Bauer T W, Moore G W, Hutchins G M
Am J Med. 1980 Dec;69(6):833-7. doi: 10.1016/s0002-9343(80)80008-8.
In clinical studies, frequent hepatic dysfunction associated with crises in sickle cell disease has been noted, but whether irreversible morphologic changes arise from these transient episodes is uncertain. We studied 70 patients with sickle cell disease (57 SS, 12 SC and one S-thalassemia (S-thal) hemoglobin) autopsied at The Johns Hopkins Hospital. They ranged in age from five months to 75 years (average 21 years) and 35 (50 percent) were female, In 64 patients (91 percent), livers were enlarged and had distention of Kupffer cells with phagocytized sickled red cells; this was massive in 10. In 19 patients (27 percent) the sinusoids were markedly distended with sickled red cells and appeared obstructed. Focal parenchymal necroses were present in 24 patients (34 percent) and were explained in 12, eight by cardiac dysfunction and four by sepsis. Reparative changes, portal fibrosis and regenerative nodules were each found in 14 patients (20 percent), only one of whom had a known history of viral hepatitis despite the frequency of transfusions. Cirrhosis of unknown cause was present in seven patients and cardiac cirrhosis in one. Cirrhosis with hemochromatosis was present in three patients and 30 others had parenchymal iron accumulation. Thus, unexplained hepatic necroses, portal fibrosis, regenerative nodules and cirrhosis were frequently encountered in these patients. This spectrum of liver disease appears to be best understood as a consequence of recurrent vascular obstruction, necrosis and repair arising as a component of sickle cell disease.

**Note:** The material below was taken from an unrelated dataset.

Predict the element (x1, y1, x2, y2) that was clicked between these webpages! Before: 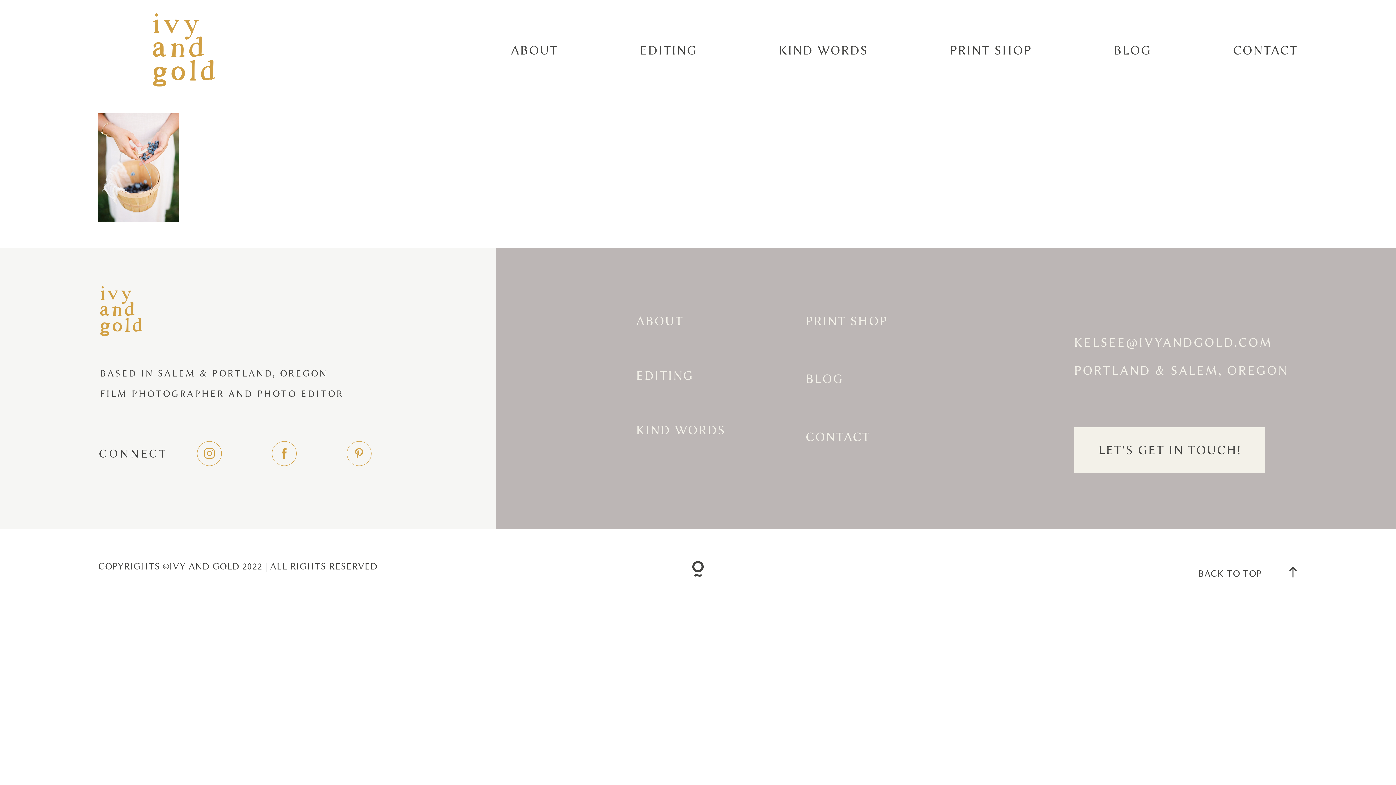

在临床研究中,已注意到镰状细胞病危象常伴有肝功能障碍,但这些短暂发作是否会导致不可逆的形态学改变尚不确定。我们研究了在约翰霍普金斯医院接受尸检的70例镰状细胞病患者(57例SS型、12例SC型和1例S-地中海贫血(S-thal)血红蛋白型)。他们的年龄从5个月至75岁不等(平均21岁),35例(50%)为女性。64例患者(91%)肝脏肿大,库普弗细胞扩张并吞噬镰状红细胞;其中10例情况严重。19例患者(27%)的肝血窦因镰状红细胞而明显扩张,似乎出现了阻塞。24例患者(34%)存在局灶性实质坏死,其中12例得到了解释,8例由心功能不全导致,4例由败血症导致。14例患者(20%)出现了修复性改变、门脉纤维化和再生结节,尽管输血频繁,但只有1例有已知的病毒性肝炎病史。7例患者出现不明原因的肝硬化,1例出现心源性肝硬化。3例患者出现伴有血色素沉着症的肝硬化,另外30例有实质铁沉积。因此,这些患者经常出现无法解释的肝坏死、门脉纤维化、再生结节和肝硬化。这种肝病谱似乎最好被理解为镰状细胞病反复出现血管阻塞、坏死和修复的结果。